§ **Exercise details**: Include no pictures. Output exactly the lines from the one that contains "766x416 pixels." through the final line of the entries.

§ **Records from a dataset**:

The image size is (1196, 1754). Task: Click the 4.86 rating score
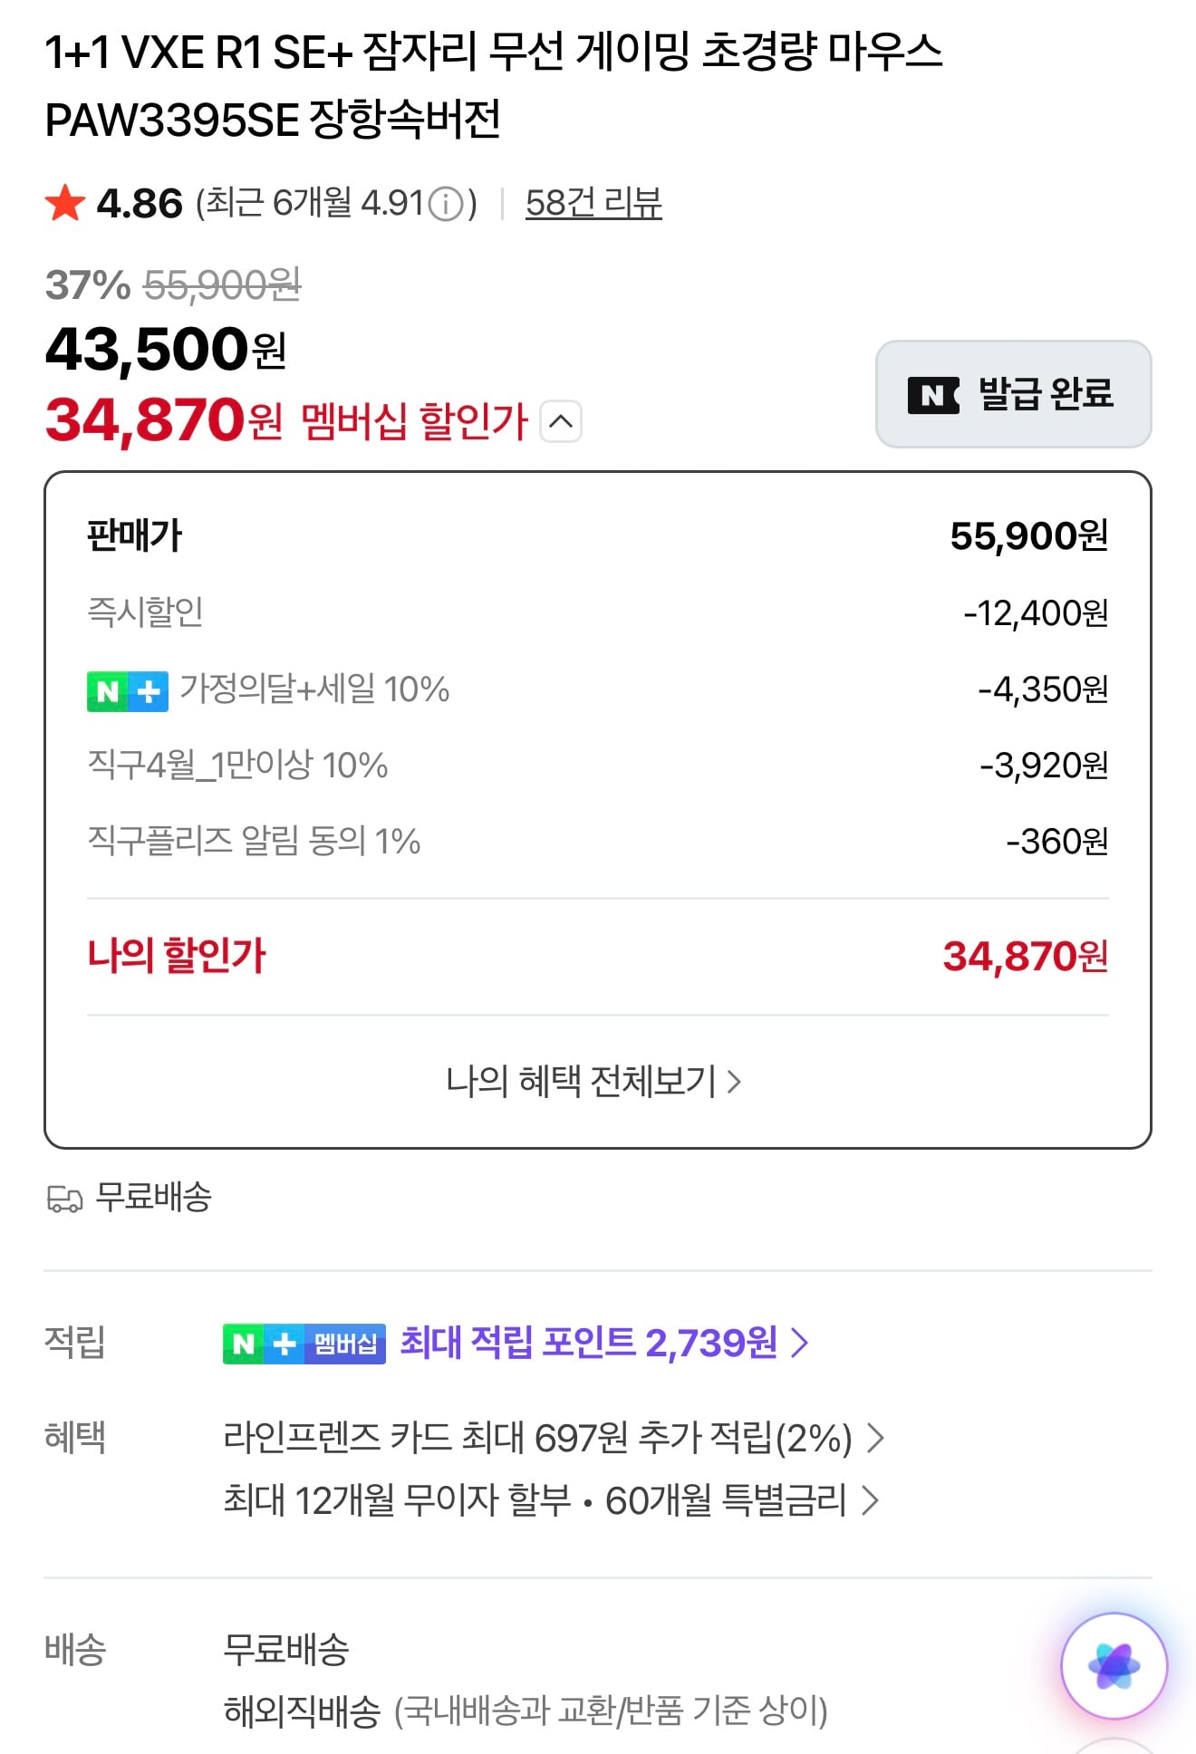point(140,203)
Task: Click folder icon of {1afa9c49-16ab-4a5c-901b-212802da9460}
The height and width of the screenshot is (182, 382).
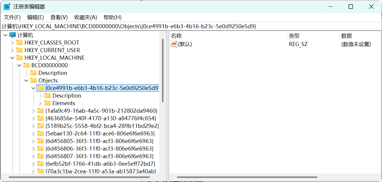Action: pos(40,111)
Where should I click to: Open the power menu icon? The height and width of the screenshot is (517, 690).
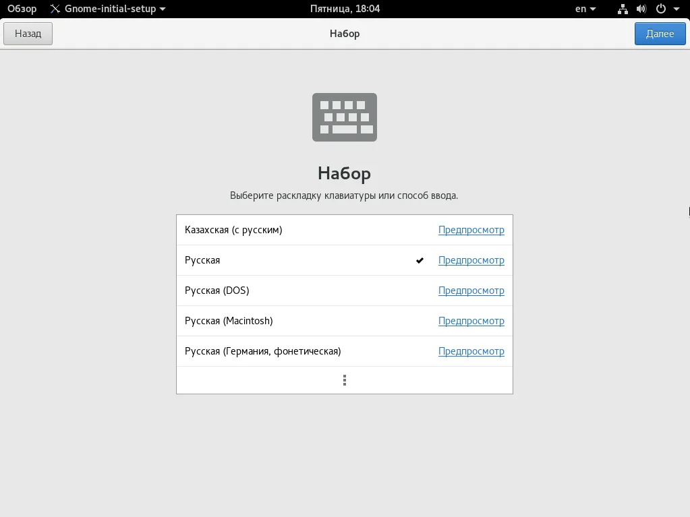tap(660, 9)
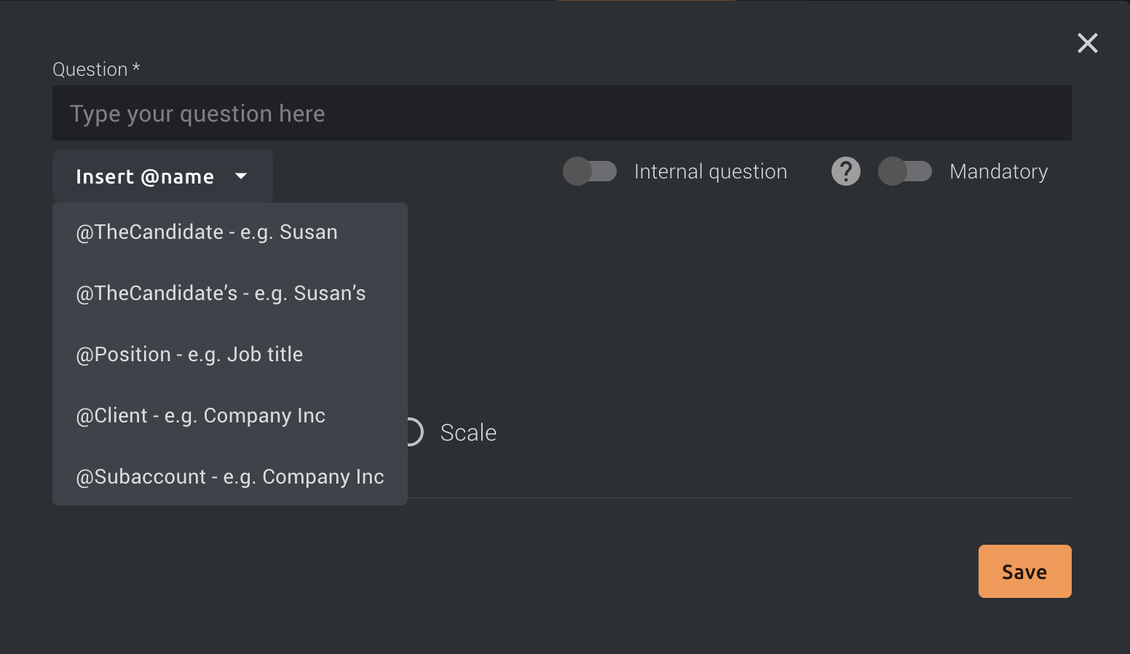Click the Mandatory label text
Screen dimensions: 1130x654
click(x=998, y=171)
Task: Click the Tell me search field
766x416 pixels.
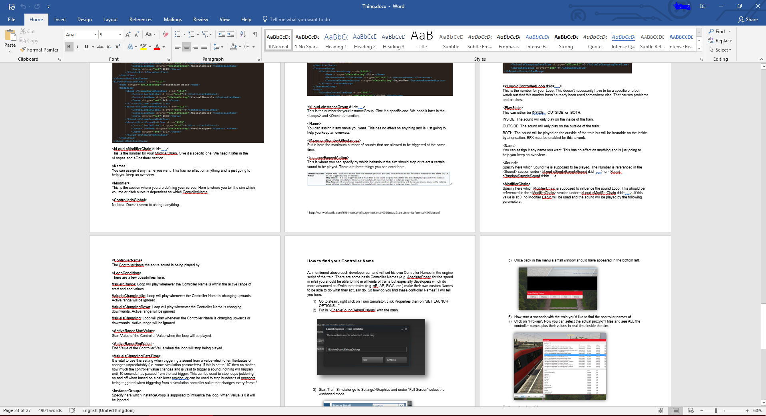Action: click(299, 20)
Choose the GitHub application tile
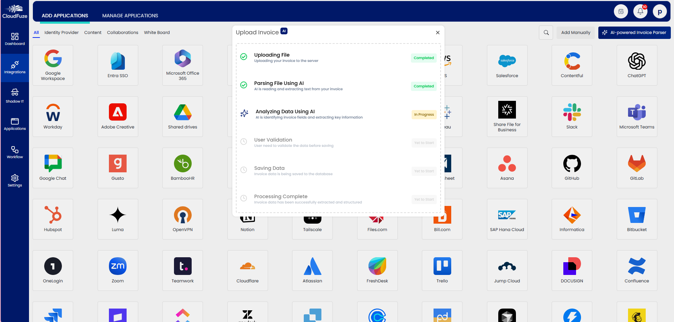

§ **Answer space**:
766x416 pixels.
Action: click(299, 20)
Choose the GitHub application tile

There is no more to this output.